Salvador de Mello citou ainda outros relatórios, incluindo o da Organização Mundial de Saúde sobre a equidade na saúde (que conclui que Portugal é um de quatro entre 34 países onde a despesa em saúde pública caiu desde 2000) e o Health at a Glance 2019 da OCDE (que deixa igualmente alertas sobre dificuldades no acesso aos cuidados de saúde e ao deficiente investimento público na saúde), para traçar um cenário ofuscado por nuvens negras.
Subfinanciamento, morte das PPP e ventos políticos
“As medidas que têm sido adotadas não ajudam a resolver o problema de subfinanciamento crónico. Bem pelo contrário. Medidas como a morte anunciada das Parcerias Público-Privadas ou a redução do recurso à iniciativa privada e ao setor social na prestação de cuidados, como prevê a nova Lei de Bases da Saúde, apenas aumentam a despesa e reduzem os recursos disponíveis”, sublinhou, destacando a urgência de se apostar num sistema de saúde “com maior qualidade, centrado no doente e nas suas necessidades”.
É tendo em conta o diagnóstico apresentado que Salvador de Mello considera essencial a transição de uma saúde “que está hoje focada no diagnóstico e no tratamento casuístico para uma outra, virada para a prevenção, assente no conceito de value based healthcare e de corresponsabilização do cidadão”, numa altura em que lidamos com uma sociedade envelhecida, sedentária e em que a doença crónica cresce.

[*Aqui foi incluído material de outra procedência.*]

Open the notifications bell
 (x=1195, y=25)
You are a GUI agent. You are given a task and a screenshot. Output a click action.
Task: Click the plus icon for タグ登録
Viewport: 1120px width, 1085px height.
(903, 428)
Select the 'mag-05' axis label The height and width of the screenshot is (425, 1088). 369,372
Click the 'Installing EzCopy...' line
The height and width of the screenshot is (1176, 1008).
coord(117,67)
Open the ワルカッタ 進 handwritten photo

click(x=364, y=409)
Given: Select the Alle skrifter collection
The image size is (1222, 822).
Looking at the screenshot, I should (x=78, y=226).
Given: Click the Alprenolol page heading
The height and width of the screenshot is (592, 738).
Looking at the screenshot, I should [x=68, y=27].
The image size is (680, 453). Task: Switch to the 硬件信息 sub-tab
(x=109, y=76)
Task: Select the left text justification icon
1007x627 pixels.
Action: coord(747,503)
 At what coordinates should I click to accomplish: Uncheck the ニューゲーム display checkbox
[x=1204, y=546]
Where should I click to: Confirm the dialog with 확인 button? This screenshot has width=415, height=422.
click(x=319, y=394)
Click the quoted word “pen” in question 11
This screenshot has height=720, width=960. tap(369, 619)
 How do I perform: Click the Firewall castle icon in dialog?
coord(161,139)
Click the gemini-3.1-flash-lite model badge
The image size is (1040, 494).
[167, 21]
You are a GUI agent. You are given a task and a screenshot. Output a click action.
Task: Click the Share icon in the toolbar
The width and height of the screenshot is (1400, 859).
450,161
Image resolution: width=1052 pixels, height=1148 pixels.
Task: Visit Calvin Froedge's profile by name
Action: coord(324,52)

A ideia defendida pelo líder do Health Cluster segue a tendência internacional de “se caminhar para modelos de financiamento e de pagamento baseados nos resultados e na qualidade de vida do doente”, antecipando-se que o novo paradigma serve ainda o objetivo de reduzir cirurgias e consultas.
“Por tudo isto, é prioritário termos um Serviço Nacional de Saúde com um propósito, uma estratégia definida a médio e longo prazo, que não resulte de decisões conjunturais, navegando sem bússola, ao sabor dos ventos políticos e das mudanças de governo”, concluiu o responsável, garantindo que o pólo de competitividade da Saúde, o Health Cluster Portugal, vai continuar a trabalhar para que o setor seja “cada vez mais um motor do desenvolvimento económico”.
A Saúde representa hoje para o país um volume de negócios anual na ordem dos 27 mil milhões de euros e um valor acrescentado bruto de cerca de 8,7 mil milhões, números avançados pelo presidente do Health Cluster Portugal, que acrescenta que há perto de 89 mil empresas e 279 mil trabalhadores na área, com as exportações portuguesas de bens de saúde a atingir, em 2018, os 1 291 milhões de euros, mais do que duplicando o valor de há uma década. “A Saúde representa hoje 27% da produção científica total de Portugal, sendo a área em que o país mais publica, e o número de novos doutoramentos ultrapassa os 600 por ano, estimando-se que cerca de metade dos doutorados a trabalhar em empresas em Portugal fazem-no na área da Saúde.”
O investimento em I&D nesta área atingiu, em 2017, os 462 milhões de euros, e o setor representa 10,5% do total de investimento empresarial em I&D em Portugal, tendo o país uma das mais baixas taxas de mortalidade infantil do mundo e estando “no grupo da frente dos países com maior esperança média de vida à nascença”.
“Mas os números só têm verdadeira importância enquanto servirem Portugal e os portugueses”, lembrou Salvador de Mello, apelando por fim à urgência de um “Acordo Nacional para a Saúde em Portugal, que tenha a capacidade de olhar para o sistema como um todo, com valor económico e social, e que consiga aproveitar e gerir com eficácia toda a capacidade instalada e todos os recursos disponíveis, no público, como no privado e no setor social”.